В эпитафии Бенджамина Франклина, адресованной им самому себе, смерть предстает как «корректура и правка»:
Конечно, в нашем отношении к смерти есть диалектика, но оба подхода, в конечном счете, не противоречат друг другу. Мы видим в смерти противоестественность, ненормальность, противоположность первоначальному замыслу Творца и поэтому отшатываемся от нее с болью и отчаянием. Но мы усматриваем в ней и часть Божьей воли, благословение, а не наказание. Она — выход из тупика, орудие милости, дверь к нашему воссозданию (re–creation). Таков путь нашего возвращения. Снова вспомним православную погребальную службу; «Я потерянная овца, воззови ко мне, Спаситель, и спаси меня»[ [37]]. Поэтому мы приближаемся к смерти с готовностью и надеждой, вторя святому Франциску Ассизскому: «Да прославится Господь мой ради Сестры нашей, телесной смерти»; ведь с помощью телесной смерти Господь возвращает домой Свое дитя. Разделенные в смерти душа и тело будут воссоединены в заключительном воскресении.
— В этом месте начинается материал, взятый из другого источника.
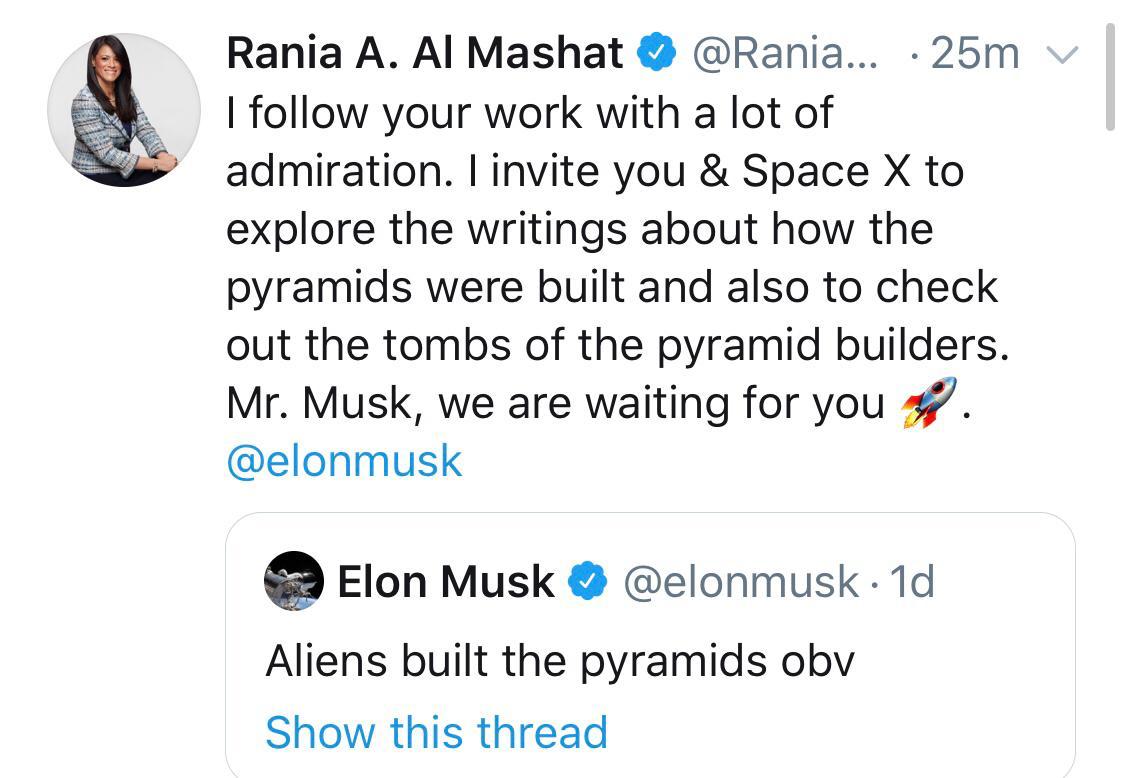Click the blue verified badge beside Rania A. Al Mashat
The width and height of the screenshot is (1124, 778).
pyautogui.click(x=657, y=53)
Эта диалектика ясно видна в чине православного погребения. Никакой попытки скрыть мучительную и оскорбляющую реальность смерти. Гроб открыт, и горек момент, когда члены семьи и друзья приближаются к нему друг за другом, чтобы в последний раз поцеловать покойного. Но вместе с тем во многих странах есть обычай во время отпевания надевать не черные облачения, а белые — как на воскресной службе в Пасхальную ночь: ведь Христос воскрес из мертвых и зовет усопших христиан участвовать в Его Воскресении. Не возбраняется плакать на похоронах, в этих слезах есть мудрость, ведь они могут действовать, как бальзам, а подавление боли только растравляет рану. Но не следует быть безутешным, «как прочие, не имеющие надежды» (1 Фес 4, 13). Наша скорбь, как бы ни терзала она сердце, — не скорбь отчаяния; ведь мы исповедуем в Символе веры: «чаю воскресения мертвых и жизни будущаго века».